Wednesday, January 04, 2012

Different, after all

From the AFP:
Gender wars: Men, women more different than thought

Mars and Venus are much further apart than previously thought -- and we're not talking about planets.

In research by three European psychologists, using a new model for analyzing personality differences between men and women, claimed the gap between the genders has been sorely underestimated in previous studies.

"The idea that there are only minor differences between the personality profiles of males and females should be rejected as based on inadequate methodology," they wrote in the online journal PLoS ONE ( ...

Comparing the overall profiles of men and women, and taking multiple traits into account, they discovered very large differences between the sexes -- differences which had seemed to be smaller when each trait was looked at individually, without correction for measurement error.

"These are extremely large differences by psychological standards," wrote Del Giudice and colleagues Tom Booth and Paul Irwing of the University of Manchester in England.

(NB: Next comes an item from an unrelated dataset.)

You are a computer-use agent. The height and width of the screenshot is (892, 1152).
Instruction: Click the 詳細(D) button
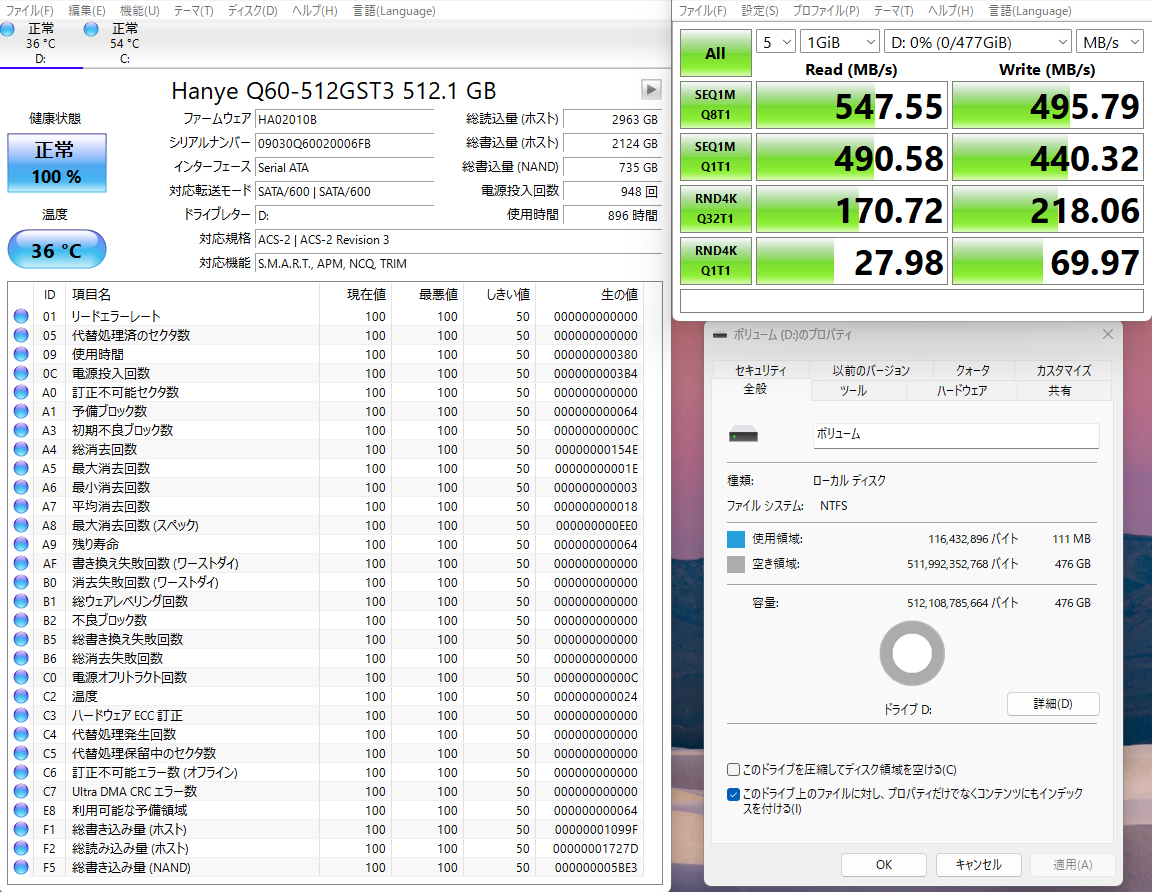coord(1052,704)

Quite relevant, as the machinations of political correctness relentlessly attempt to gloss over the differences between the sexes.

Tuesday, January 03, 2012

Greek 'Cross Dive'

To the victor...

From the Associated Press:
TARPON SPRINGS, Fla. (AP) – In a spectacle repeated every Jan. 6 for more than a century, dozens of teenage boys set out from the stately Greek Orthodox cathedral in this Florida Gulf Coast town to seek God’s blessing in the chilly waters of a bayou several blocks away.

They dive off row boats and, in a chaotic flailing of arms and legs, grope in the murky water for a wooden cross tossed in by a priest. The one lucky enough to surface with it earns instant celebrity status, a ride through the streets on the shoulders of his peers and – the Greek-American boys believe – the favor of God in the coming year.

Gun Control Madness

From The Daily Caller:
Ryan Jerome was enjoying his first trip to New York City on business when the former Marine Corps gunner walked up to a security officer at the Empire State Building and asked where he should check his gun.

That was when Jerome’s nightmare began. The security officer called police and Jerome spent the next two days in jail.

The 28-year-old with no criminal history now faces a mandatory minimum sentence of three and a half years in prison. If convicted, his sentence could be as high as fifteen years.

This is pretty outrageous.

Monday, January 02, 2012

Into the Fold

From the AFP:
Pope Benedict XVI has founded the first structure in the United States to encompass disaffected Episcopalian Anglicans who wish to join the Roman Catholic Church, the Vatican told AFP on Monday.

Based in Houston, Texas, the "Ordinariat" -- the equivalent of a nationwide diocese -- will be led by 59-year-old Jeffery N. Steenson, a father of three who left his post as Episcopal bishop and converted to become a Catholic priest in 2009.

The Episcopal Church is the official American branch of the Anglican Communion in the US. Converts who join the new diocese, called "The Chair of St. Peter", will be full Catholics and will owe allegiance to the pope.


From the Associated Press:
ROME (AP) — Jerzy Kluger, a Polish-born Jew who was a lifetime friend and childhood playmate of the late Pope John Paul II, has died in a clinic near Rome.

Kluger's wife, Irene, told The Associated Press that her husband, who was 90, had died on Dec. 31 after suffering from Alzheimer's disease for three years and was buried Monday.